The job’s solid, see, it’s a double handful of cash every Thursday, it’s the dingy studio apartment with light streaming through the windows in the morning, it’s being able to walk through the city and feel like nothing can hurt you, like the world is your oyster, like if you want to buy a cup of coffee, you buy the damn cup of coffee. 

You start drinking coffee. You drink it with three sugar, no milk. Lup drinks it with no sugar, splash of milk. You realize you really like coffee shops, you like sitting in a corner for hours and reading old magic books or cheapo adventure novels that you pick up at the secondhand store. Sometimes students from the University try to chat you up and you mostly talk shit at them. If you’re feeling nice you talk shit  _ around  _ them, you run circles around their arguments and argue about the conjugation of  _ valeo _ and how that affects casting. They think you’re a student too. 

You think they’re a buncha naive idiots who don’t know how the world works. But nobody except for Lup was ever interested in hearing your opinions — kid, shut up and get back to work; kid, get your nose outta those books and come help me with dinner — so these assholes who take your vitriol as an invitation to argue, you can’t help but like them. 

There’s a guy who you talk to a lot – he’s an undergrad whose name you don’t know, who wears glasses and has a stutter and lets you borrow his books, who drinks espresso like it’s water. He has morbid taste in literature but you kinda like it.
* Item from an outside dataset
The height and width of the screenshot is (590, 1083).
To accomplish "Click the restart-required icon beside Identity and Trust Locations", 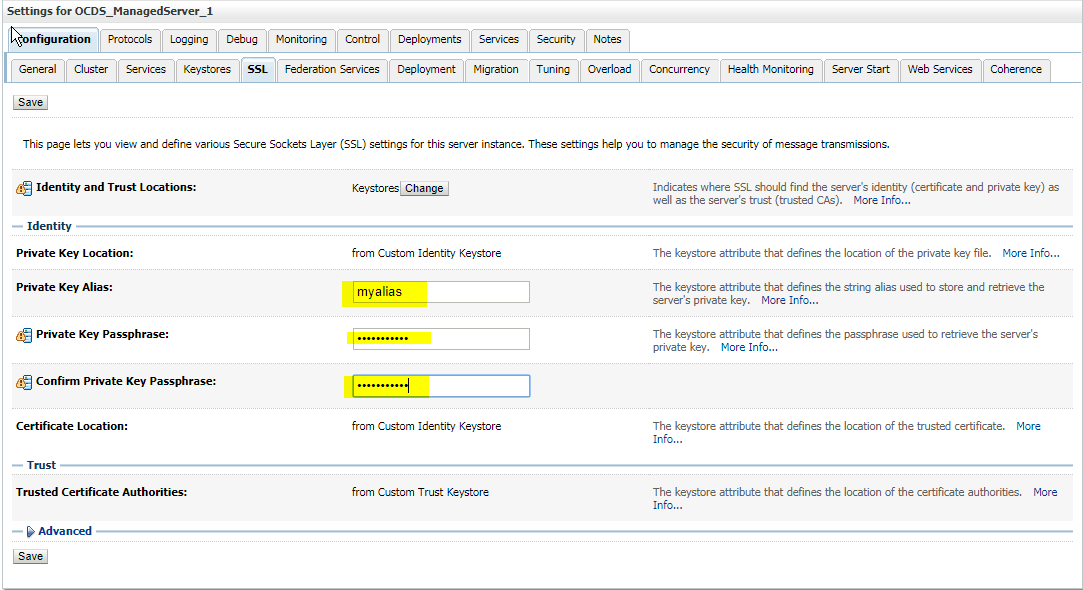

Twenty-something years later you’ll point at him and shout  _ YOU!  _ at him in the lab on the Starblaster and he’ll look at you and say  _ Taako, I thought you knew _ , and you’ll say  _ Jeez humans age fast _ , cause he looks nothing like the boy you used to snap at, and Barry will laugh at you and tell you that you were the highlight of his weeks, this weird elf kid who was always down to ramble about magic. You’ll tell him you thought he was a nerd and you still think he’s a nerd, and you won’t tell him that you always appreciated him taking you seriously. 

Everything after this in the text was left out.